Holocaust (Return of Cultural Objects) (Amendment) Act 2019
- Parliament of the United Kingdom
- Long title: An Act to prevent the Holocaust (Return of Cultural Objects) Act 2009 from expiring on 11 November 2019.
- Citation: 2019 c. 20
- Introduced by: Theresa Villiers (Commons) Lord Sherbourne of Didsbury (Lords)
- Territorial extent: England and Wales; Scotland;

Dates
- Royal assent: 4 July 2019
- Commencement: 4 July 2019

Other legislation
- Amends: Holocaust (Return of Cultural Objects) Act 2009

Status: Current legislation

History of passage through Parliament

Text of statute as originally enacted

Revised text of statute as amended

Text of the Holocaust (Return of Cultural Objects) (Amendment) Act 2019 as in force today (including any amendments) within the United Kingdom, from legislation.gov.uk.

= Holocaust (Return of Cultural Objects) (Amendment) Act 2019 =

Act of the Parliament of the United Kingdom

The Holocaust (Return of Cultural Objects) (Amendment) Act 2019 (c. 20), introduced by Theresa Villiers under the Ten Minute Rule, stopped the Holocaust (Return of Cultural Objects) Act 2009 from lapsing.
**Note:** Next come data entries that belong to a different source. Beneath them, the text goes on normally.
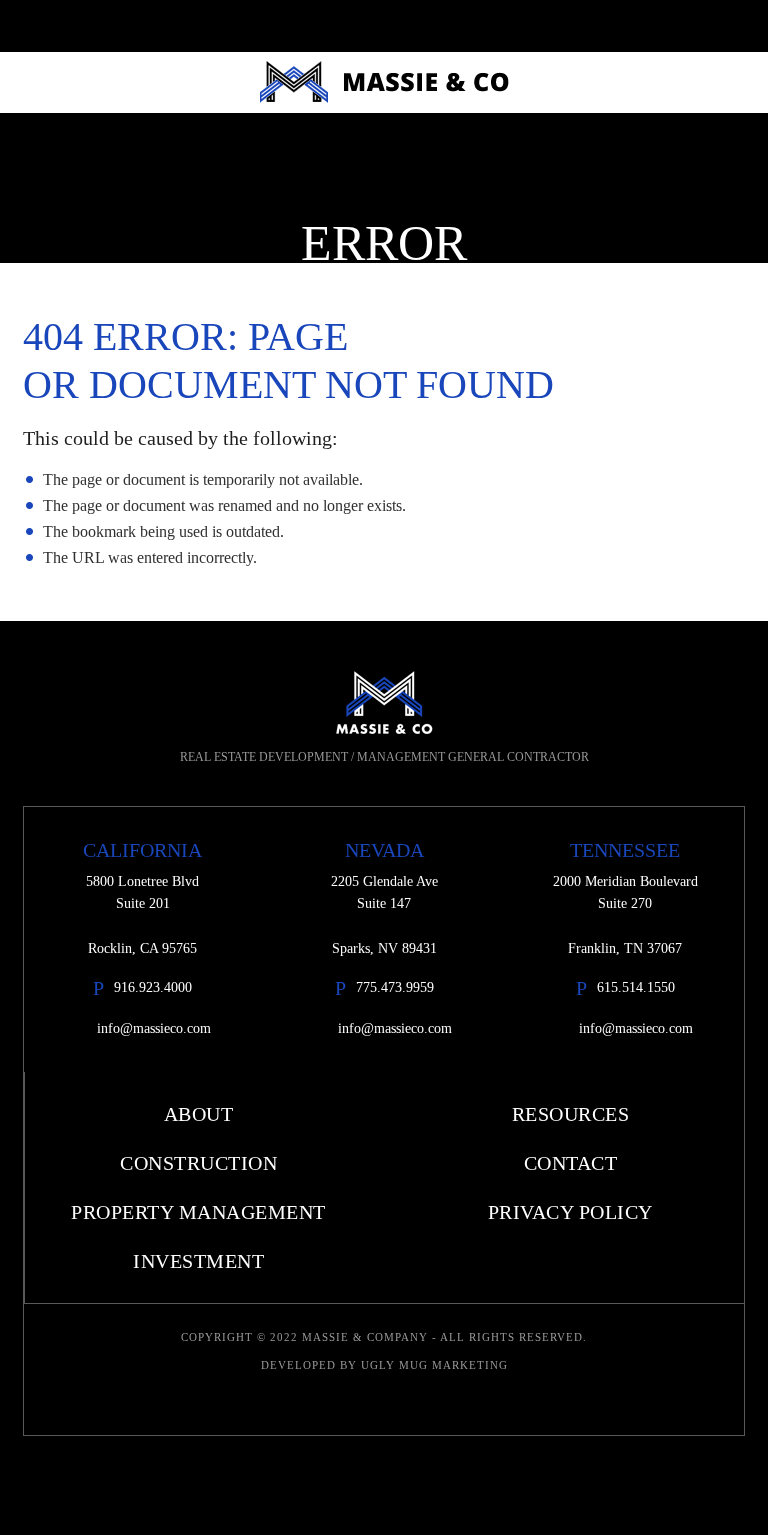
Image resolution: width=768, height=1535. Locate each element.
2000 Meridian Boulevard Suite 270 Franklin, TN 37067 (625, 915)
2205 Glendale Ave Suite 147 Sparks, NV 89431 (384, 915)
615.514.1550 (636, 987)
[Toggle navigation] (743, 26)
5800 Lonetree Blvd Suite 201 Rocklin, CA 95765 (142, 915)
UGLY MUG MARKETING (434, 1365)
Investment (198, 1261)
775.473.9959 (395, 987)
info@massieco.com (154, 1028)
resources (571, 1114)
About (199, 1114)
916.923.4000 (153, 987)
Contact (571, 1163)
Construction (198, 1163)
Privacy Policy (570, 1212)
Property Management (198, 1212)
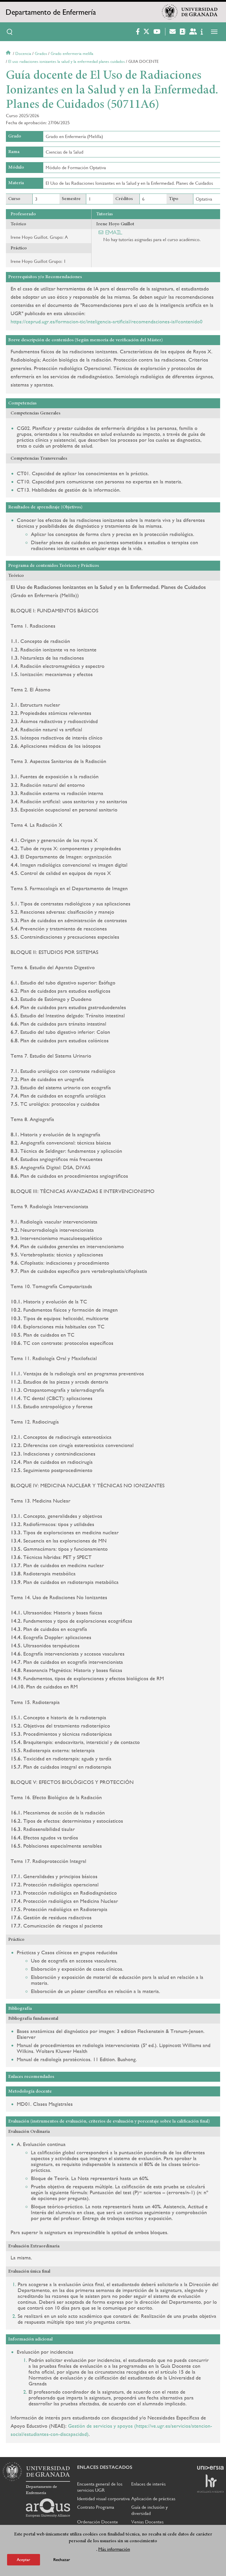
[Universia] (210, 2467)
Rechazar (61, 2559)
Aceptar (23, 2559)
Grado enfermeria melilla (72, 53)
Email (114, 232)
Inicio (9, 53)
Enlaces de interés (148, 2484)
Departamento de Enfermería (51, 12)
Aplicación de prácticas (153, 2498)
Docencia (23, 53)
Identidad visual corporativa (103, 2498)
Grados (41, 53)
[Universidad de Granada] (190, 12)
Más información (114, 2549)
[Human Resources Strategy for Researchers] (210, 2483)
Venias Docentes (147, 2522)
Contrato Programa (95, 2507)
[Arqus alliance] (48, 2507)
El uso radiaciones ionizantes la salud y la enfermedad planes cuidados (66, 61)
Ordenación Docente (97, 2522)
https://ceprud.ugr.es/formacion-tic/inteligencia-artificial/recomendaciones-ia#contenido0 (106, 321)
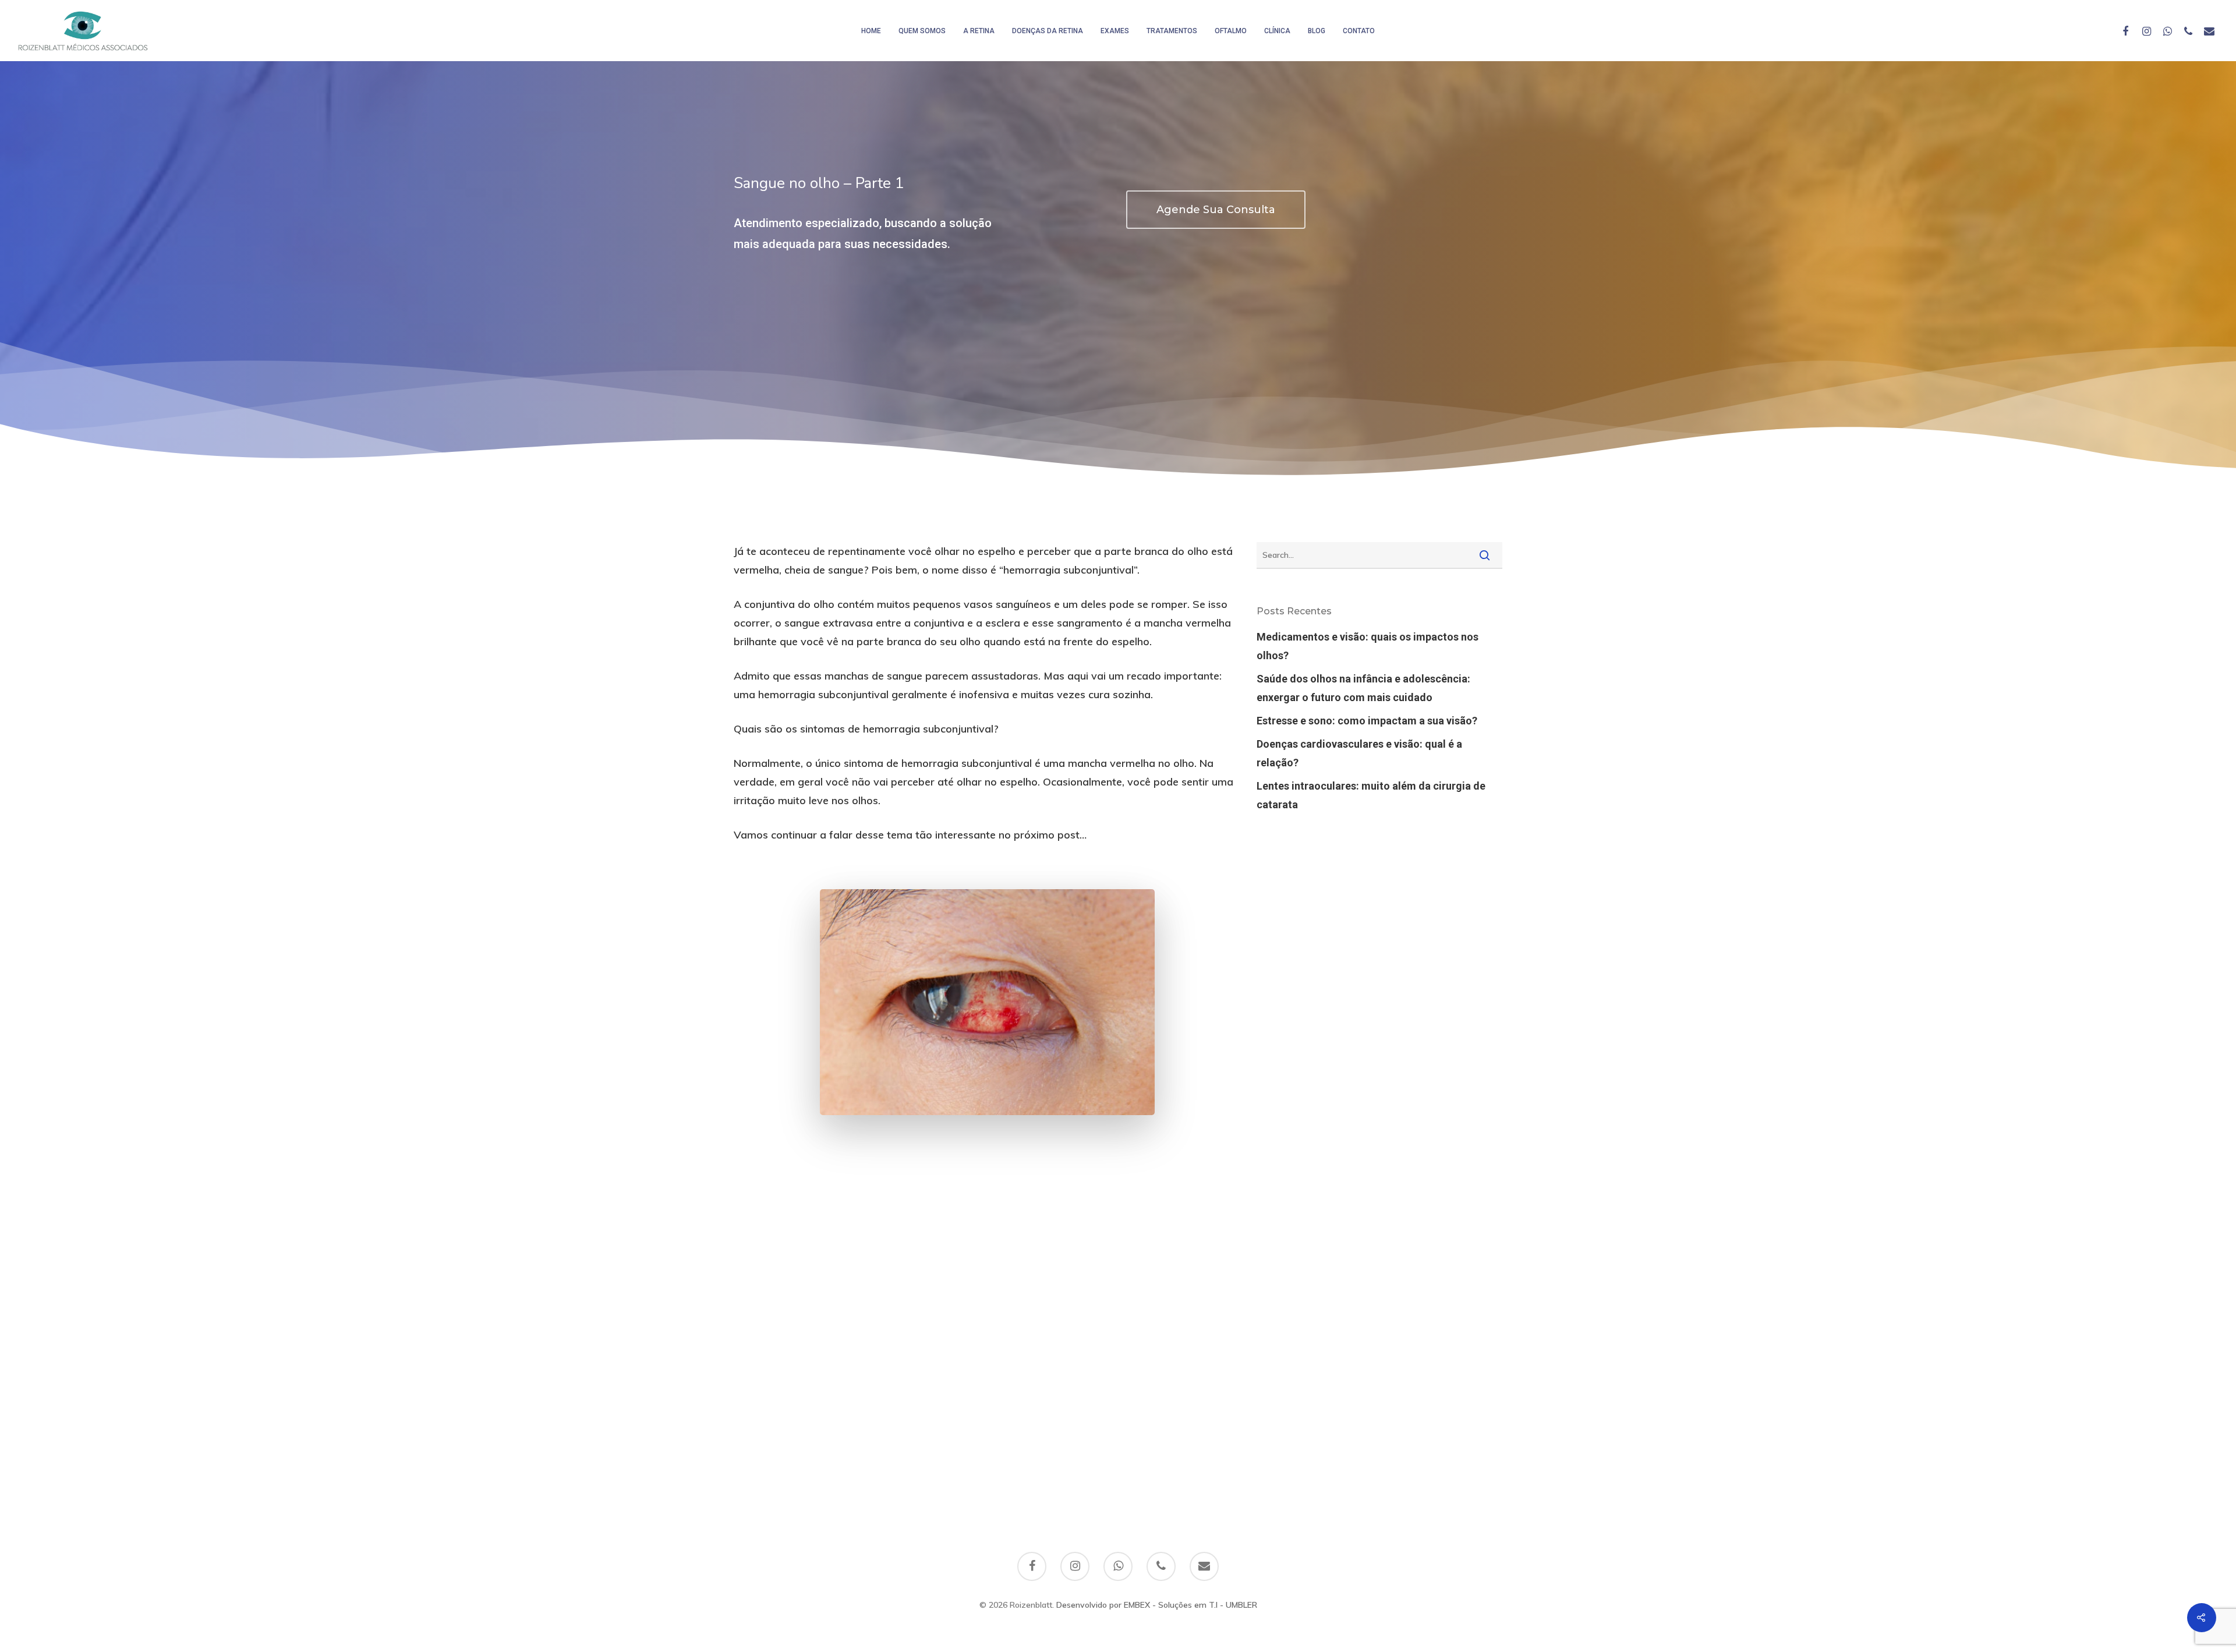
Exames (1115, 30)
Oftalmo (1231, 30)
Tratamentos (1172, 30)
A legislative consent motion was agreed by the Scottish Parliament as introduced by Fiona Hyslop on 8 May 2018 to fulfill the requirement of the Sewel convention.

== Background ==
The act repealed the 'sunset clause' (in section 4(7)) of the Holocaust (Return of Cultural Objects) Act 2009 which would have meant the act would have expired after 10 years. This means the Spoliation Advisory Panel – a non-departmental public advisory body on claims for restitution of cultural property looted during the Nazi era – continues to function.